Car les hauts fonctionnaires du Trésor en sont persuadés : taxer les échanges sur les bons du Trésor pourrait avoir un effet sur les taux auxquels la France emprunte de l'argent et finance sa dette. Un risque qu'il faudrait absolument éviter, alors que l'économie française, encore fragile, peine à trouver le chemin de la sortie de crise. Sur ce point précis, Paris aurait réussi à convaincre Italiens et Espagnols, frappés de plein fouet par la crise.
Les Français voudraient également en finir avec le « principe de résidence » prévu par la commission. Selon le projet de l'exécutif européen, une institution financière basée en Europe, par exemple la BNP, devra payer une taxe sur l'ensemble de ses transactions, quel que soit le lieu dans le monde où la transaction a lieu. Ils plaident aussi pour une approche plus fine de la taxation du marché des dérivés.
En cherchant à calmer les ardeurs européennes en matière de fiscalité, Pierre Moscovici ne fait pas qu'écouter les voix des banques : il semble déterminé à ne prendre aucun risque qui puisse mettre en péril la fragile « relance » de l'économie française, qu'il est persuadé d'avoir aperçue. Comme tétanisé à l'idée d'une rechute.
En juillet dernier, le patron de Bercy a préparé les esprits à cette reculade, qualifiant d'« excessif » le projet de TTF en discussion à Bruxelles, lors d'un colloque organisé par Paris Europlace.
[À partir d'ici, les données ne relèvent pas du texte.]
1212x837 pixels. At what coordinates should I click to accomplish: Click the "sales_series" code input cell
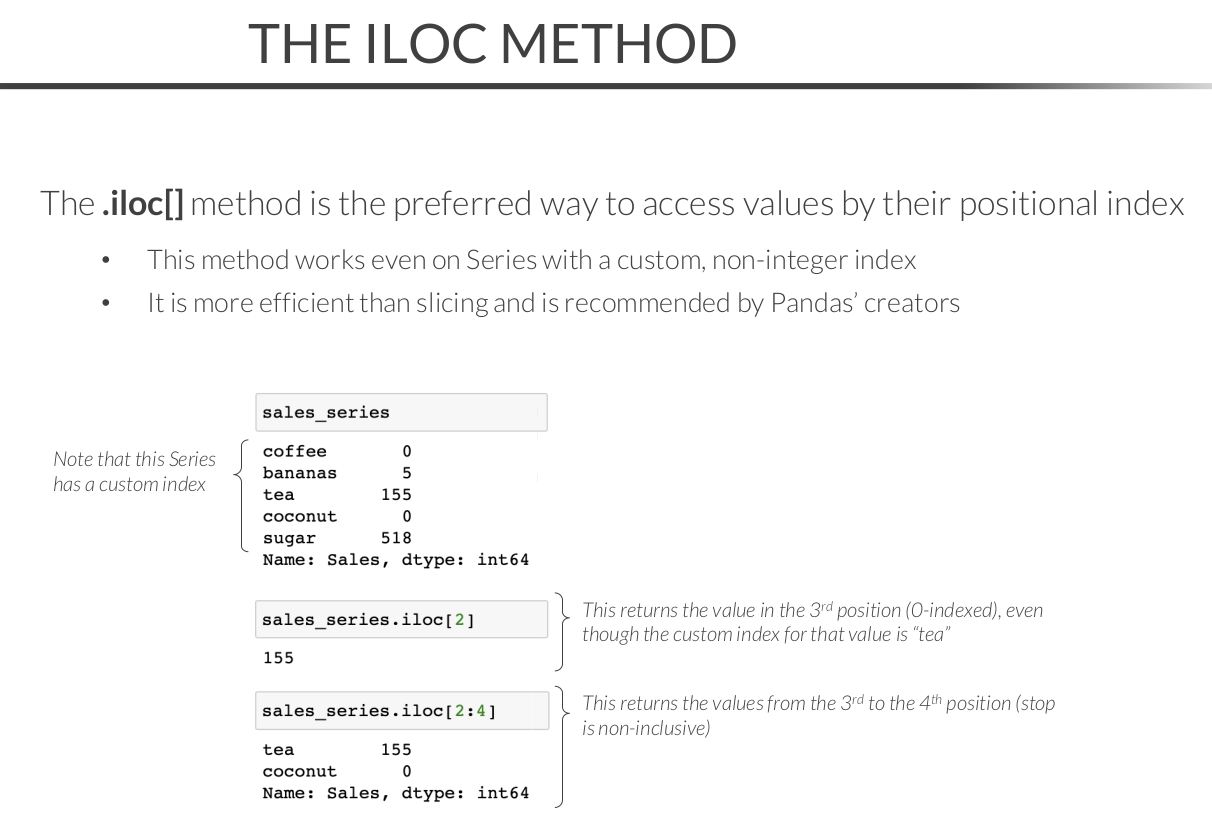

Dans le livre qu'il vient de publier, Combats (Flammarion), Pierre Moscovici en rajoute une couche, écrivant, comme l'a remarqué Libération jeudi : « La proposition de la commission est une base de travail, mais soyons nets : elle ne sera pas acceptable pour tout le monde, elle ne défend pas autant qu'il le faudrait l'industrie financière française et européenne. »
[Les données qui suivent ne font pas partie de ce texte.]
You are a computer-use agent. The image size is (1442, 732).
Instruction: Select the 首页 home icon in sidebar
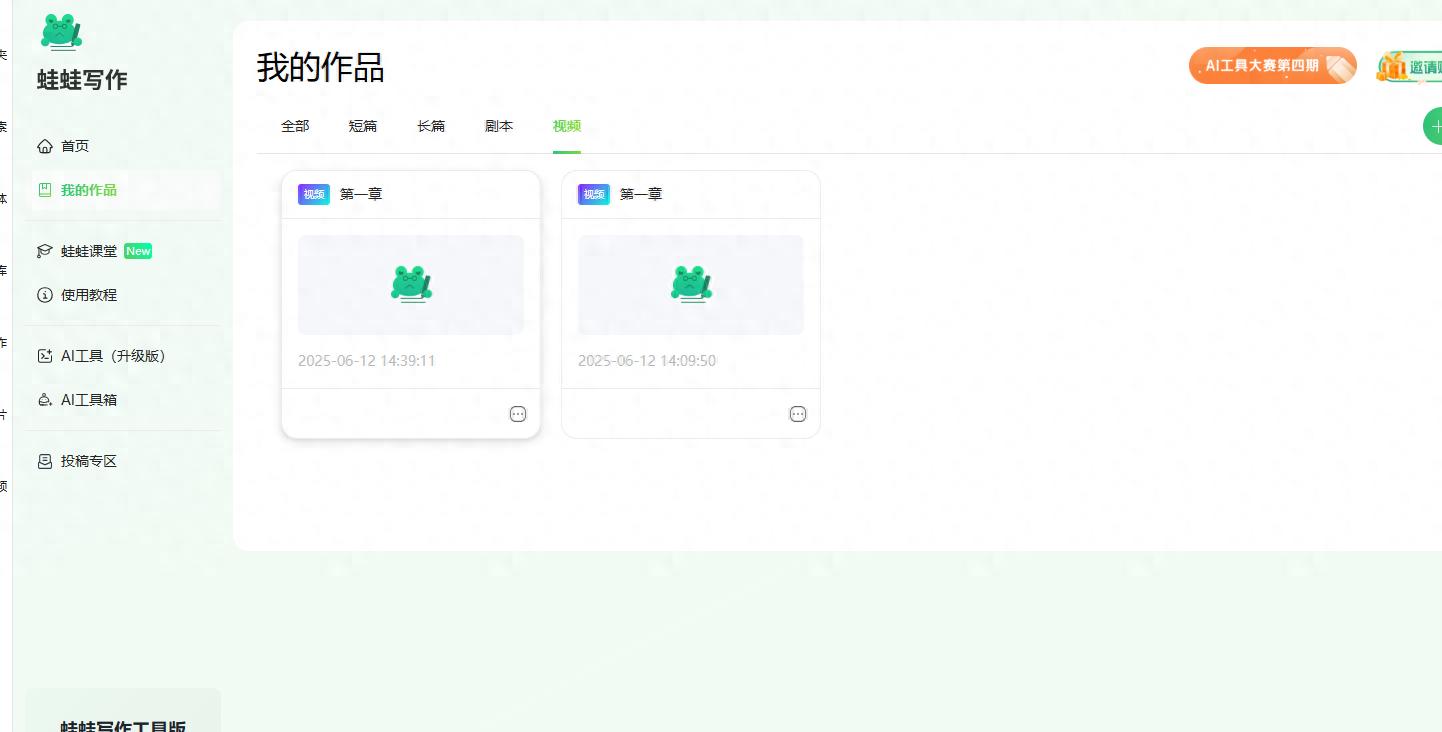pos(45,145)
Les Français, incapables de remporter une bataille à Bruxelles depuis des mois, sont-ils sur le point de parvenir à se faire entendre, et de vider de presque toute ambition le projet de « TTF », pour « défendre l'industrie financière » ? Pour ne pas perdre la face sur le plan politique, certains experts français réfléchissent à faire entrer une partie du marché des changes – où la spéculation est, là aussi, intense – dans l'orbite de la taxe. Mais il y a peu de chances qu'ils convainquent les Allemands sur ce point.
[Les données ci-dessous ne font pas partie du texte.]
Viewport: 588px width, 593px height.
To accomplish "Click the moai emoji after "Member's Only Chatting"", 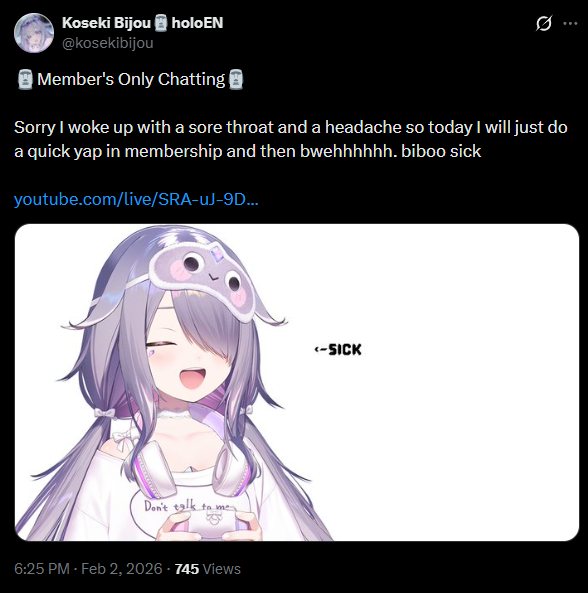I will tap(236, 79).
L'avenir de la « taxe Tobin » européenne n'est toutefois pas plié. Dans le grand jeu de marchandage européen, Berlin pourrait obliger les socialistes français à renouer avec leurs promesses d'antan. Car Angela Merkel est en train de négocier la formation de son futur gouvernement de coalition avec les sociaux-démocrates du SPD. Et ces derniers veulent voir figurer une « TTF » européenne ambitieuse au rang des priorités d'un éventuel accord de gouvernement.
« On se trouve maintenant dans une situation où c'est Berlin qui pousse le plus fort sur le sujet en Europe, sous la pression des sociaux-démocrates », décrypte Andreas Bosch, de la CES.
Il faudra donc attendre de connaître la personnalité du futur ministre des finances allemands pour être fixé – dans les grandes lignes – sur le sort de la TTF. Si le conservateur Wolfgang Schaüble est reconduit à son poste, lui qui n'avait pas exclu des « alternatives » à la « taxe Tobin » pour répondre aux inquiétudes de l'industrie financière, ce ne sera pas forcément une bonne nouvelle pour les défenseurs du dispositif. À l'inverse, si la chancelière concède le poste à un social-démocrate comme Sigmar Gabriel, le feuilleton pourrait rebondir plus vite que prévu.